Singh went on to add that India had missed a great opportunity to become a rallying point for other nations?
He cited the example of how Prince Charles had approached him to help provide solutions for the flooding of the Thames river in the United Kingdom. “I went there to make an on-the-spot assessment. I provided him with a traditional Indian solution where the flow of the river was slowed down by the construction of small barrages at the places where the river meandered. I provided them with a typical Indian solution which the UK government has happily accepted,”

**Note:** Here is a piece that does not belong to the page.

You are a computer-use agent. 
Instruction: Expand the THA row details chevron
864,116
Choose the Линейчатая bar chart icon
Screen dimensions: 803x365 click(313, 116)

“Now I am invited there (periodically) to monitor the river flow. There are hundreds of Indians who possess similar expertise. Why is the government not using their skills and knowledge?” he wondered.
“All our water bodies – whether our rivers or our tanks, ponds and wells – are facing major encroachments. We are also plagued with the problem of over-extraction. Our present educational system has come up with a breed of students who are taught subjects such as soil, climate and water use without understanding that these are evolutionary resources that are irreplaceable,” Singh said.
Realising the gravity of the situation, Satguru Jaggi Vasudeva in his Rally for Rivers campaign has proposed that a one-kilometre-wide belt along river banks be reserved for generating tree cover. He further proposed that the Compensatory Afforestation Fund Act could make Rs 6,000 crore available annually to state governments to grow trees along the river banks as these would provide environmental and economic benefits to the farming community and to the people at large.
Out of all the water on the planet, only about two percent is fresh water. A large portion of this water worldwide has already been contaminated by chemicals, industrial effluents, sewage, and fertilisers. Only fresh water can be used for human consumption and agriculture. This water is not just for human beings. It must be shared with all living creatures and it is this two percent of the fresh water that we must endeavour to save.